2nd period: 17:47 (powerplay)
- Boychuk gets puck at the top of the faceoff circle and quickly gets a shot on goal. He is able to get his own rebound and then passes the puck back to Jay Harrison. Canes keep possession in TB’s zone.
- Later in the same sequence, Boychuk retrieves an errant pass from Jamie McBain and then makes a quick pass to Jussi Jokinen. This leads to a potential scoring chance but McBain completely missed the net.
- Boychuk is at the front of the net and Jay Harrison shoots the puck his way looking for a tip but he can’t get his stick on it.
- Boychuk is able to presure a Tampa Bay defenseman and force a turnover.
He did a lot of good things last night but he also hurt the team in a few ways. That turnover he made which led to St. Louis’ chance was pretty bad and Tampa Bay’s bigger players like Brewer were able to easily knock him off the puck. I guess this is where his size issue comes into play but he was still able to force a few turnovers and play decently away from the puck. He also had a great shift on the powerplay in the second period where he was able to get a shot on goal and set up a play that led to what could have been a scoring chance. That was one shift before he got benched, too.
I am not sure what Boychuk did to earn his benching but I did notice a lot of reoccurring problems with the way he played tonight. He struggled to maintain control of the puck and his play in the neutral zone was also pretty weak. I also noticed that he would be coasting around a lot more than other players and that probably rubbed Muller the wrong way. Another thing is that Boychuk didn’t seem to much of an impact when he was on the first line. Yes, he had a scoring chance but that was the result of Staal’s hard work. He also forced a few turnovers but not much came of them. If he is going to be a future top-six player, he needs to do a lot more. Granted, Muller seemed to keep him on a short leash tonight and his miscues may have been more scrutinized than others.
I also noticed that he seemed to chase the puck a lot and it led to him being out of position sometimes and his puck handling was awkward to say the least. Maybe there’ some things that he needs to work on in the AHL?

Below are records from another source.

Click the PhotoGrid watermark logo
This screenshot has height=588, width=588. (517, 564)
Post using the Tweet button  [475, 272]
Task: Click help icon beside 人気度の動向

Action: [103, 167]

Keep in mind that these are observations from only one game. We need to look at a lot more before jumping to conclusions and Muller seemed to have little patience with him. I was hoping that Muller would give Boychuk a few games on the first line to see how it works out, but apparently he had seen enough of him tonight and it could be the last time we see Boychuk in Raleigh this year. The question now is does Boychuk have a future with the Hurricanes?

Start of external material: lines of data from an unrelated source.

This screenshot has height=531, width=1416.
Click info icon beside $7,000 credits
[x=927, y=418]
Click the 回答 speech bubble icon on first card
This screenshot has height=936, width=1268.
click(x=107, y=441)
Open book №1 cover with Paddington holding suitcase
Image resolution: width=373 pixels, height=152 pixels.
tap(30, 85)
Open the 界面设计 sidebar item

All signs are pointing to “no” right now because his contract is up after this season and it doesn’t appear that he fits Muller’s system. Does this mean that he will never work out in the NHL? Of course not. There are always players who struggle under one coach’s system but flourish under another and Boychuk’s underlying numbers are pretty good for a guy playing soft minutes. He is only 22 and will still have his chance to break into the league, I just do not think it will be with Carolina.